**READING PASSAGE**:
Originally posed September 11, 2015
“We don’t even know how strong we are until we are forced to bring that hidden strength forward. In times of tragedy, of war, of necessity, people do amazing things. The human capacity for survival and renewal is awesome.”
— Isabel Allende
I was initially going to stay away from the subject of what happened on September 11, 2001, but it isn’t entirely possible. Not really. Not when the national consciousness is not ready yet to move very far forward, not when the losses closer to home were so devastating.
I live in an area that felt the aftermath of that day very strongly – my kids were in a school district that included a village of 5000 losing 5 firefighters that day, the schools were forced to dismiss the students early because so many panicked parents wanted their children close to them. Not only the deaths, but the injuries, the illnesses caused by the dust, the post-traumatic stress – these all proved to be a very heavy cost for a region full of New York City first responders, and many, many commuters. One child in my daughter’s class at school was picked up by relatives early in the day, and never returned, because life could never go back to normal for that family. For far too many families. Two very nice men that I used to take the train with before my company relocated were lost. Other parts of the region were also hit incredibly hard – with many communities losing may people.
I remember that morning too clearly. Calling home after first finding out about the first plane hitting the World Trade Center to see if they had more news – were we at war?. Going out for walk to try to clear my head, and failing to understand how those beautiful clear blue skies could have held so much pain. Feeling completely helpless as anguished coworkers scrambled to reach family members – husbands, wives, children – that lived or worked in lower Manhattan. How coworkers located in the upper floors of a building across the river watched in horror as the devastation unfolded. Yes, I certainly do remember, and although it does not dominate my life, I am unlikely to ever forget.

**DATASET CONTENT**:
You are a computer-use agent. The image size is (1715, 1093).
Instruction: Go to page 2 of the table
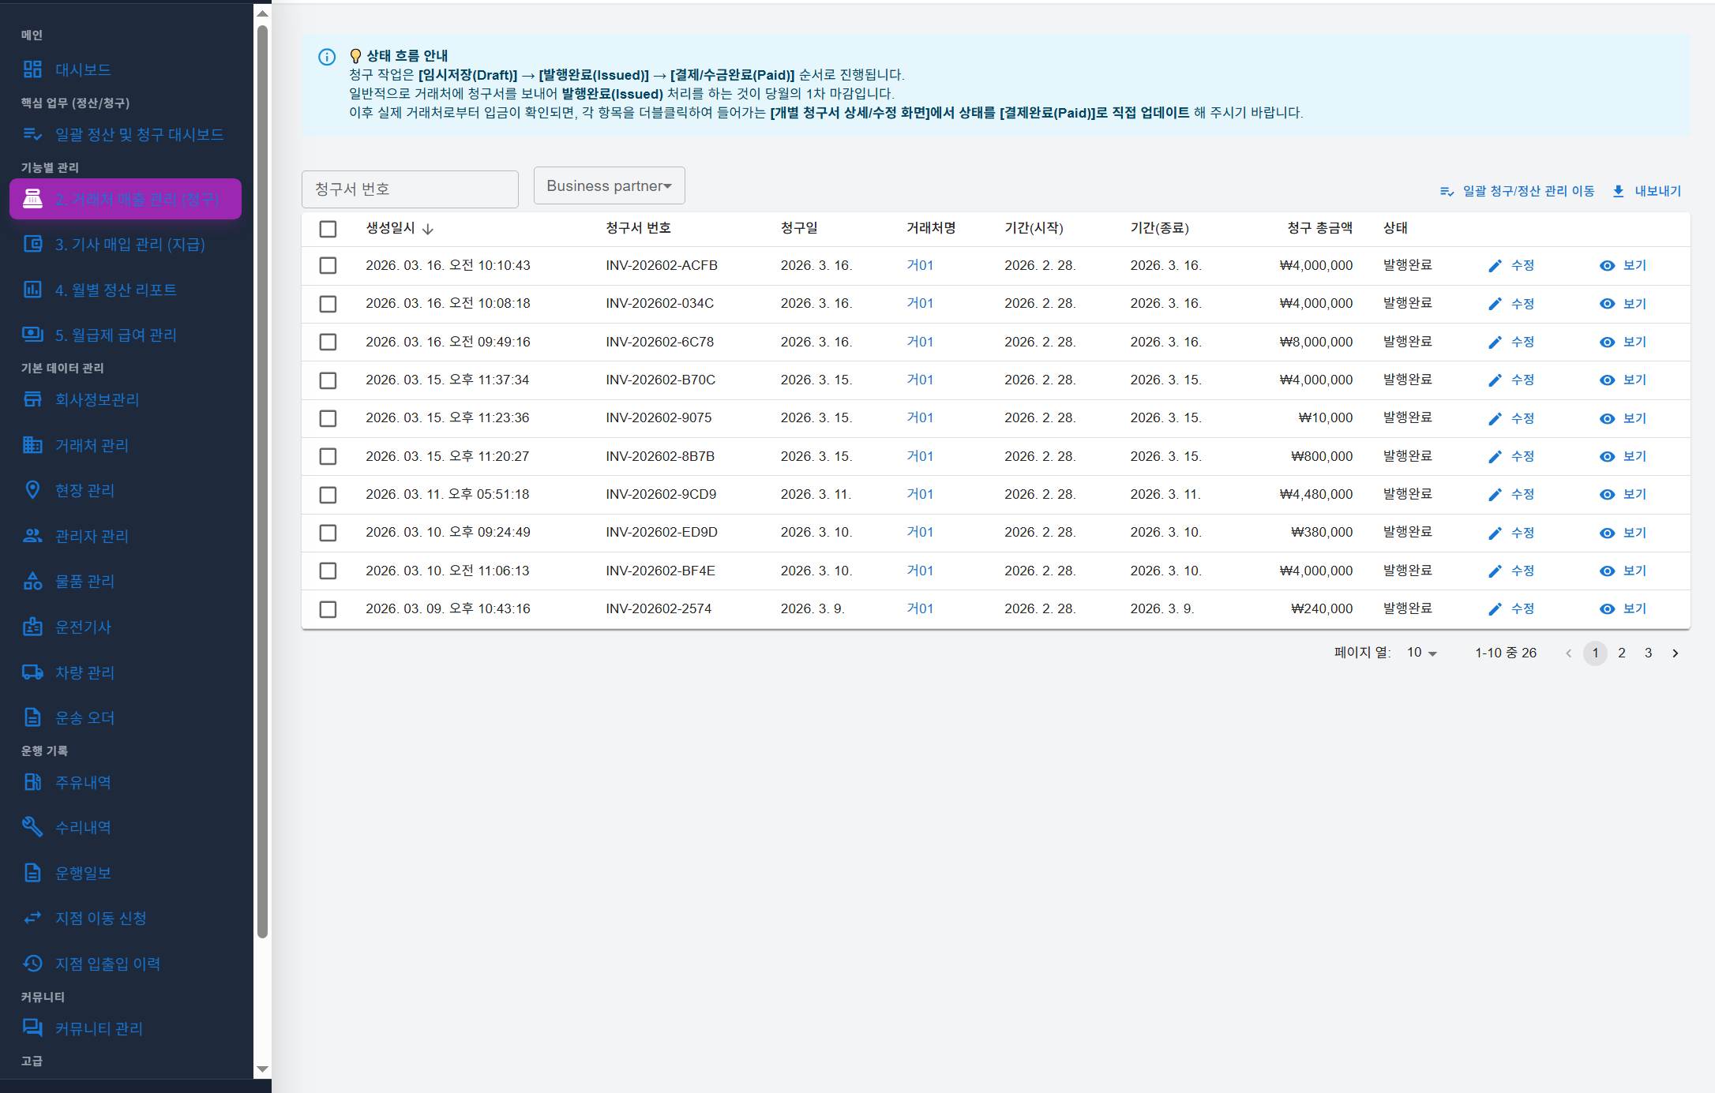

**WORK REQUIRED**:
In the September 11 reflection, how many firefighters did the village of 5000 lose that day?

**RESULT FOR THIS EXERCISE**:
Five firefighters.